Jason Myers: Why the Church Matters

Jason Myers offered this commentary during the May1, 2011 Day1 program:

“I can only help for a few more minutes, and then I’ll need to leave and go to church.” This statement was made in Green Valley, Arizona, a community consisting mostly of retired Anglo residents about forty minutes north of the Mexico border. It was uttered by a man who was kind and generous, and part of an organization called the Green Valley Samaritans, who consider it their mission to tend to the needs of migrants who have crossed over from Mexico and been walking in the Sonora desert for several days. A young man who had gotten lost in the midst of this dangerous wilderness was discovered by a couple of the Green Valley Samaritans. In response to this confession of ecclesial obligation, the other Samaritan said, “David, this is church.”

This reminded me of something I once heard my pastor say in a sermon: “Church is not really about church.” A dangerous idea for someone whose very livelihood and sense of divine calling hinges on the sustainability of church to express – I nodded my ‘hallelujah.’ How can someone who is taking care of his neighbor – the least of these Jesus calls our attention to in Matthew 25 – think he must set aside his ministry in order to go to a particular building and sing particular hymns?

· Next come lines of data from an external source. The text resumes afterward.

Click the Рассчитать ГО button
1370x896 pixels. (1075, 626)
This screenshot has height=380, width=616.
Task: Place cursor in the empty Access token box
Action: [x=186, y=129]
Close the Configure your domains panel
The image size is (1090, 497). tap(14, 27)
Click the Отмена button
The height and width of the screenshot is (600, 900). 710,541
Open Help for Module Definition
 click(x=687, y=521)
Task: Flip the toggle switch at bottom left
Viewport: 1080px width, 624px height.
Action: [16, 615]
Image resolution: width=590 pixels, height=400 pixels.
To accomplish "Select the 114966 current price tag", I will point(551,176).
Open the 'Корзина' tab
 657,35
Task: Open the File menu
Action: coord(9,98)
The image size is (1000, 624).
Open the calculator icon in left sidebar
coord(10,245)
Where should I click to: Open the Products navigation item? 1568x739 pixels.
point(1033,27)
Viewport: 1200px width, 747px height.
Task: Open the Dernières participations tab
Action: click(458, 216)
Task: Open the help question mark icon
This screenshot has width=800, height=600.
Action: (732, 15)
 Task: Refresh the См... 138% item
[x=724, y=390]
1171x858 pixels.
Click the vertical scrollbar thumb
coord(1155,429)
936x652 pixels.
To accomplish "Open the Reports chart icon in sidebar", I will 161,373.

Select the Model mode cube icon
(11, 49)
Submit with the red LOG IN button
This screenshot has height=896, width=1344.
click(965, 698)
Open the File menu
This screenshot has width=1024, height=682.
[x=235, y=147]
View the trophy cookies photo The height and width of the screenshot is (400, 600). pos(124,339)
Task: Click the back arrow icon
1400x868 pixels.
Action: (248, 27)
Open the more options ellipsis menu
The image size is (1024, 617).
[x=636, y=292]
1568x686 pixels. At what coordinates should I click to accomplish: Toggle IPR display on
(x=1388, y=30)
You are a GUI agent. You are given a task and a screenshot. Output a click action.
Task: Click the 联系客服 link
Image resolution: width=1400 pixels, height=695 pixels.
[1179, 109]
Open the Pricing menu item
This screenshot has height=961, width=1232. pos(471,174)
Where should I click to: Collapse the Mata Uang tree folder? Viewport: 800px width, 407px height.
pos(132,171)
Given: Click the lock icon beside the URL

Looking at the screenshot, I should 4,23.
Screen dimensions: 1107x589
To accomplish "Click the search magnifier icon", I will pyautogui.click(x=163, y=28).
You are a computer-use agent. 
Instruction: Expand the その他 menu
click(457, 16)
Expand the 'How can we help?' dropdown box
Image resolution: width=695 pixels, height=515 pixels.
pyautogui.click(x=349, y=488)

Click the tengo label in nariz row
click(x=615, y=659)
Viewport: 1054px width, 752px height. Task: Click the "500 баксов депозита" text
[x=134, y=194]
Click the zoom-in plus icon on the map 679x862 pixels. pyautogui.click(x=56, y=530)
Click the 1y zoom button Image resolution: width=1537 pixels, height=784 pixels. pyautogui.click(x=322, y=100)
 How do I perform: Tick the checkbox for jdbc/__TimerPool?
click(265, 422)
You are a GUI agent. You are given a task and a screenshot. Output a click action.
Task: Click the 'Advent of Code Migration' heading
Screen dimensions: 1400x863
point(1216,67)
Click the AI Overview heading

I do not mean to disparage hymns, nor to say that houses of worship do not serve vital, crucial roles in our lives. Often a sanctuary can be the only sanctuary some of us find. I once was lost. I moved to Atlanta in the summer of 2008 and had no idea what I was doing. I came with a broken heart, a lot of debt, a master’s degree (in poetry) that had little cache in any professional fields, and few connections. I did have some very good friends living here, including one who suggested we meet one Sunday at Ebenezer. Having long admired, and read somewhat extensively about, the life and ministry of Martin Luther King, I was happy at this idea. Still, I didn’t think of myself as a religious man, and I expected to attend a single service and tell friends and family I’d been to Dr. King’s church. God thought otherwise. At the Methodist seminary I now attend, we often hear John Wesley’s famous Aldersgate words referring to his ‘heart strangely warmed.’ That Sunday my heart was not warmed. It was set on fire. It melted into Christ. I went back the next week. And the next. I had been so lost I did not know what I needed in my life. I needed the cross.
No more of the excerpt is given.